_Exercise_. Please return every line below that contains the string "help".

_Information supplied_.
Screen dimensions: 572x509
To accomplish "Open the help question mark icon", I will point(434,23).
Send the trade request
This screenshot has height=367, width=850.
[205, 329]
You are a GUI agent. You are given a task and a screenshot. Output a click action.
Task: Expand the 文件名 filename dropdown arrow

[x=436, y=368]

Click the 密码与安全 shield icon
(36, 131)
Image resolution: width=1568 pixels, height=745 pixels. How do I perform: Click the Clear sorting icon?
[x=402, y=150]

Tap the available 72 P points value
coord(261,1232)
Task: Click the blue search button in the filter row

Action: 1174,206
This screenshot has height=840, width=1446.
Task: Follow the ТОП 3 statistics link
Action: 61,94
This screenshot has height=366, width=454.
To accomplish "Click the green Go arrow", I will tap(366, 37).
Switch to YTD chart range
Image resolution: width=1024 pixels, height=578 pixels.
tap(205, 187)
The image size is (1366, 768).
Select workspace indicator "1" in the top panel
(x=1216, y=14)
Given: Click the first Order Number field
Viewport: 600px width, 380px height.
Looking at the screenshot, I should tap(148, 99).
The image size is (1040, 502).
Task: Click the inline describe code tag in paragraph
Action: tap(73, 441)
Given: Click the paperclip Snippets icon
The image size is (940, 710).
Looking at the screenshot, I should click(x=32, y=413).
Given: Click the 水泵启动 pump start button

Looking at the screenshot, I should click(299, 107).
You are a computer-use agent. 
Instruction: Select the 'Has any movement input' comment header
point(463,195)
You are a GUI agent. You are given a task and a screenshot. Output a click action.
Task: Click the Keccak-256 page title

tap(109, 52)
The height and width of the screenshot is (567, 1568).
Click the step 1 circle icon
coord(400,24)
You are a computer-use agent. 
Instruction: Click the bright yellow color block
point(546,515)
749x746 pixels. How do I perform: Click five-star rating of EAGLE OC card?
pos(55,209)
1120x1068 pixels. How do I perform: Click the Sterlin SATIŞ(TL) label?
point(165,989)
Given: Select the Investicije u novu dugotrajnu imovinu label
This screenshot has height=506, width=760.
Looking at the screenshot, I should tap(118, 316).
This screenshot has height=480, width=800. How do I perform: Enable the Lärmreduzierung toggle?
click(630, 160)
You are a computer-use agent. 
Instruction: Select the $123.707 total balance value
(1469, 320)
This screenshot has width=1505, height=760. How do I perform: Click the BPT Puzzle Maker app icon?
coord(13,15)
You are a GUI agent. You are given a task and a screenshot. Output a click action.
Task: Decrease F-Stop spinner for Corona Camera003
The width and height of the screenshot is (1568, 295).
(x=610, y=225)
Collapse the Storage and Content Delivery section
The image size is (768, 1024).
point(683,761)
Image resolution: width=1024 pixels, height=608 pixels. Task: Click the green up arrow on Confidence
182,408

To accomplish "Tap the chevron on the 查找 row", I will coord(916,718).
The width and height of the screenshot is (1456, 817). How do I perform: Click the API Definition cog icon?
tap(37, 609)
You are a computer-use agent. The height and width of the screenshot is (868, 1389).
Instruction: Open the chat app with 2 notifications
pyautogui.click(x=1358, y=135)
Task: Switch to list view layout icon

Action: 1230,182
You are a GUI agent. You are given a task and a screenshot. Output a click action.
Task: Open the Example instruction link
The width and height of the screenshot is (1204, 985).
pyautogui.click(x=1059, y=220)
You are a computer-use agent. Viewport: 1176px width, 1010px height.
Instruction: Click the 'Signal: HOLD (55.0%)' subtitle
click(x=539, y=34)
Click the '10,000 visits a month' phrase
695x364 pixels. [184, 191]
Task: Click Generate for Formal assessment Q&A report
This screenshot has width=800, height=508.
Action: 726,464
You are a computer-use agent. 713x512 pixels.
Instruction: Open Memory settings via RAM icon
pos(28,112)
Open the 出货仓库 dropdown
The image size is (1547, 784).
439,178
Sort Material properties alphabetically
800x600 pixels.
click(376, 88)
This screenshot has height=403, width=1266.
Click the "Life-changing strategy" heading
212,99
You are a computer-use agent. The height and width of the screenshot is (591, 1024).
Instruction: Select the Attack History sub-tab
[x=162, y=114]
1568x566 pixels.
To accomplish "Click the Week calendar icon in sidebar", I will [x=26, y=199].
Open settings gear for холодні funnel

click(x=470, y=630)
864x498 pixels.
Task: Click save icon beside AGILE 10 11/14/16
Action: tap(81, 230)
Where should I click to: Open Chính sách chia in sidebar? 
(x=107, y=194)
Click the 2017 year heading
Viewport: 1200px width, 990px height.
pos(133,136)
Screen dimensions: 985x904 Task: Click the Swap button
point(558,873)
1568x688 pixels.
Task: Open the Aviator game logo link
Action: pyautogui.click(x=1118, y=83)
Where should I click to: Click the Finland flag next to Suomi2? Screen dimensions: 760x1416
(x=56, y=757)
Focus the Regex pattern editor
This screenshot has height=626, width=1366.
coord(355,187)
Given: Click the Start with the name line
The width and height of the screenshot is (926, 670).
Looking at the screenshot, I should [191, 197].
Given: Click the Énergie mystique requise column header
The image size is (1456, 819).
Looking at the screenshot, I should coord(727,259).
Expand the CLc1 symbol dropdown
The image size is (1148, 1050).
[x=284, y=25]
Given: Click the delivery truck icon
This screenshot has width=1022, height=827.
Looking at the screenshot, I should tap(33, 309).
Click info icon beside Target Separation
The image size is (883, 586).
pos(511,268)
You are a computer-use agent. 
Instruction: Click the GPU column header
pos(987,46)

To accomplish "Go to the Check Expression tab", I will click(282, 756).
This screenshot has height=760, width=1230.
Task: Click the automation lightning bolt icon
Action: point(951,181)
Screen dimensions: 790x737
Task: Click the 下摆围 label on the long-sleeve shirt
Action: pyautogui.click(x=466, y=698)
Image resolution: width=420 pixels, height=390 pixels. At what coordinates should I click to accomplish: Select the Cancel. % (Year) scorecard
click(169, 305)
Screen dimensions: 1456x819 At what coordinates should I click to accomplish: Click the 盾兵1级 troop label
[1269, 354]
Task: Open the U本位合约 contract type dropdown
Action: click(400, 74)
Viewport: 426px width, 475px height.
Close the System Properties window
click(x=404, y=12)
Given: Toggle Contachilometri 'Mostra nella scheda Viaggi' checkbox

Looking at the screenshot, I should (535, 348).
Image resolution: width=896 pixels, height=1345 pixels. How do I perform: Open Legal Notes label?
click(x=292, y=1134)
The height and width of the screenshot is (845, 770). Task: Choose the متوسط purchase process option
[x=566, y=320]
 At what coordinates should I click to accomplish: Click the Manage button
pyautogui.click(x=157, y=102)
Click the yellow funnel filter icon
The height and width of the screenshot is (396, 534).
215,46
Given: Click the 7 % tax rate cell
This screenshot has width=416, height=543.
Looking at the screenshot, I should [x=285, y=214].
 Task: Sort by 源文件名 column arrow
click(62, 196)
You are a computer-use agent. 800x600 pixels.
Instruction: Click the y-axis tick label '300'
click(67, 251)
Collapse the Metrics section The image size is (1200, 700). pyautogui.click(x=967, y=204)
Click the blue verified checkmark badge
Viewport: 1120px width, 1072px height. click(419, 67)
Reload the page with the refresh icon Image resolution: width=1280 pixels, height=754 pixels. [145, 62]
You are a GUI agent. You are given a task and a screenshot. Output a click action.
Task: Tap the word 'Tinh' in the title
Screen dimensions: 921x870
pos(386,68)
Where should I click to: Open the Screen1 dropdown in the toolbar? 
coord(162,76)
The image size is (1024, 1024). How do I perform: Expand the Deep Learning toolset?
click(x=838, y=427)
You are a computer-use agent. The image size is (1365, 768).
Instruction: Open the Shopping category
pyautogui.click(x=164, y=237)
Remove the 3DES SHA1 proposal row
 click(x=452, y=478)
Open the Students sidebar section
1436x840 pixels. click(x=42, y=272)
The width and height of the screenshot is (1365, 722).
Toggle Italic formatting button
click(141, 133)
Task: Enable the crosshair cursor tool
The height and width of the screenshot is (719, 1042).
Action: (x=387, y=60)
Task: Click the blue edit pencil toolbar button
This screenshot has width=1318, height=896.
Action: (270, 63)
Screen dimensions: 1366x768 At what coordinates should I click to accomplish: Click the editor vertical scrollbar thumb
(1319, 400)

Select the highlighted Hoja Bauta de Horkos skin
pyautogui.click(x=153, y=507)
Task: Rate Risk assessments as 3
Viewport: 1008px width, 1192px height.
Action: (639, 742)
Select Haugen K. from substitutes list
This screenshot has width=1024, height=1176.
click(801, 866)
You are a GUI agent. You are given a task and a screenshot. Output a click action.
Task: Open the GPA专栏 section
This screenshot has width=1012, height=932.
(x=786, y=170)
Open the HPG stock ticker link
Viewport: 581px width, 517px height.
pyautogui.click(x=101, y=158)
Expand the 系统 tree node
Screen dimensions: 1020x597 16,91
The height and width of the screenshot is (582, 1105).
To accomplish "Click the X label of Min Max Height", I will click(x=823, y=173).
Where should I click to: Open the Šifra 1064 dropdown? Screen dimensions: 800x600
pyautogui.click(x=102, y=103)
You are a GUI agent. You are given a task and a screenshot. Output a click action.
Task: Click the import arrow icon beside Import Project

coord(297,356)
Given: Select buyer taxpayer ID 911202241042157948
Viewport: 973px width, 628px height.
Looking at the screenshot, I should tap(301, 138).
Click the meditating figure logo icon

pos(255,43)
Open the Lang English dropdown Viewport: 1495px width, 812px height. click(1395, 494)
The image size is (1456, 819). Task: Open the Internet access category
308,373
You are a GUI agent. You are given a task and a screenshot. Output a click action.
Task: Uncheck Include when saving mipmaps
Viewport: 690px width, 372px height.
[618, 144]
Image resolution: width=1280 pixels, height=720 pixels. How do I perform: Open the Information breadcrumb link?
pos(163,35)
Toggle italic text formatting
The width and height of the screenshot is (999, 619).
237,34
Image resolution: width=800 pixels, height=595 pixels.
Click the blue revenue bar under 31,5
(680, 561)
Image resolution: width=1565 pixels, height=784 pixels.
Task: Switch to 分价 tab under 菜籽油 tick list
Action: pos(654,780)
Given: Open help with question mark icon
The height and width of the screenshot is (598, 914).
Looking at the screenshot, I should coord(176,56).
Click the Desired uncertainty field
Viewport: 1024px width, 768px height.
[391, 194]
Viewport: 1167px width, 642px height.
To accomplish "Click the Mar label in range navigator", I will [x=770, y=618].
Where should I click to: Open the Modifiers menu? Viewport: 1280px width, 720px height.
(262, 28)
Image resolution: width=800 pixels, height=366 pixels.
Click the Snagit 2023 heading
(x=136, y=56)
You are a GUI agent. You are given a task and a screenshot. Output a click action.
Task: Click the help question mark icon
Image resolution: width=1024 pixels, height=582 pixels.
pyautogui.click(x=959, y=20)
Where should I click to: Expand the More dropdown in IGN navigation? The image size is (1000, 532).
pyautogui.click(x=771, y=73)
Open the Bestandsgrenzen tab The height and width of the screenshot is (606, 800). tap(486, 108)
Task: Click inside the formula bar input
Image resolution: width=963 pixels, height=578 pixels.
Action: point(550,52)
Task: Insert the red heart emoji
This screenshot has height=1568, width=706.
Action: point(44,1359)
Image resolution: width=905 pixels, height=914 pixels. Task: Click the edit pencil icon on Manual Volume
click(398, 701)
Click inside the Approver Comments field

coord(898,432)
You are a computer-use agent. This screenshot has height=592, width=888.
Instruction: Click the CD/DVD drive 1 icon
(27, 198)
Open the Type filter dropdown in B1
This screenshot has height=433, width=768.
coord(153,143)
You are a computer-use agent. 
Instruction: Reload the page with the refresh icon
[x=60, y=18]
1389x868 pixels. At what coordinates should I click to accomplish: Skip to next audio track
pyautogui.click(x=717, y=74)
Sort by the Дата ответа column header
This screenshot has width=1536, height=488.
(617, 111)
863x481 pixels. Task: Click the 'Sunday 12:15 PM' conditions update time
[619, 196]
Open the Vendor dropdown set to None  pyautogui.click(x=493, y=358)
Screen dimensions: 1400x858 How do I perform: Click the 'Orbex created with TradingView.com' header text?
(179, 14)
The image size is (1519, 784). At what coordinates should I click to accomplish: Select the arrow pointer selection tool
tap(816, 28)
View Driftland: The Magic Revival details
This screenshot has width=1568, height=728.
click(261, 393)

_Solution for this task_.
To accomplish "Open the help question mark icon", I will point(434,23).
Given: Open help with question mark icon
Task: Click the help question mark icon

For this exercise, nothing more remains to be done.